There was also in evidence a statement by the president judge of the Allegheny County Common Pleas Court that in giving an ethics seminar for the County bar association, “I told them to go over to the courthouse and read the Ten Commandments and follow them.”

The district court made no reference to an expert’s affidavit stating that the text of the Commandments Plaque is a particular Christian Protestant one differing in many ways from that accepted under the Jewish, Roman Catholic, and Lutheran traditions.

There is thus significant record evidence that the decision to keep the Plaque stemmed predominantly from religious impulses and would have been so perceived by a reasonable observer. Even though under the Lemon test, the purpose of the display does not have to be exclusively secular, in this case the evidence would support a finding that the secular purpose was a fig leaf. See Edwards v. Aguillard, 482 U.S. 578, 586-87, 107 S.Ct. 2573, 96 L.Ed.2d 510 (1987) (purpose prong of Lemon requires that assertion of secular purpose be “sincere and not a sham”). Moreover, the statements of religious purpose were made in public in circumstances that may well have given rise to an appearance of endorsement of religion by responsible county officials.

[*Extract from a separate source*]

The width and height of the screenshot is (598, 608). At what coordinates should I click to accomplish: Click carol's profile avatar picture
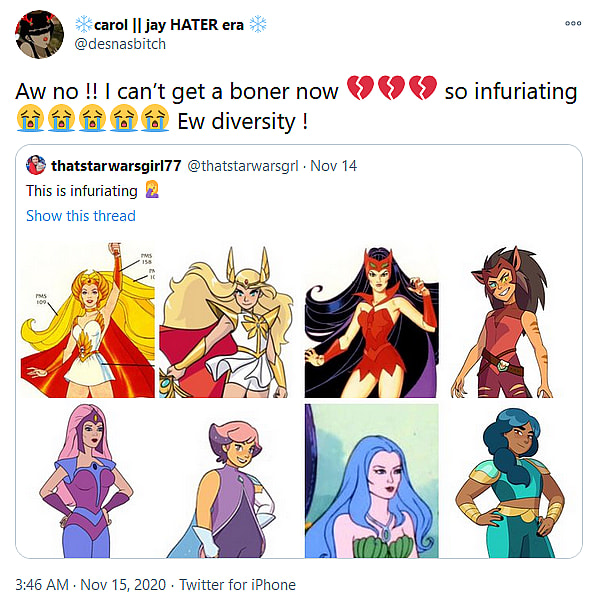[39, 35]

Perhaps the district court simply considered this case to be governed by Freeth-ought.7 Any such reliance makes even more significant the distinction in the procedural postures between Freethought and this case, for in Freethought we dealt with factual findings made after a hearing in support of an order granting preliminary injunction and here we deal with the far different standard for summary judgment. A finder of fact could well come to the same conclusion that the district court arrived at. However, the district court was not sitting as finder of fact, but was considering a summary judgment motion. These disputed fact issues should not have been decided as a question of law.8

*418In my view, we should remand for further consideration of the issues in this case.

. Gastgeb said that the sense of Council motion was desirable because the Council has "control over the courthouse," which suggests an unresolved issue as to whether the Council had some authority over the decision to retain the Plaque.

. King v. Richmond County, 331 F.3d 1271 (11th Cir.2003), was recognized by Freeth-ought, but distinguished. 334 F.3d at 263. The county seal of Richmond County depicted a tablet with Roman numerals I-X, but without the text of the Ten Commandments. Because the text was not reproduced, the reasonable observer was therefore not “induced to read or venerate sacred text.” Id.

.I am aware that this court in Bender v. Williamsport Area Sch. Dist., 741 F.2d 538 (3d Cir.1984), vacated on other grounds, 475 U.S. 534, 106 S.Ct. 1326, 89 L.Ed.2d 501 (1986), reversed a summary judgment in a school prayer case, but carefully noted there were no material disputes of fact that would preclude consideration of the merits of the case on summary judgment. Id. at 542 n. 3.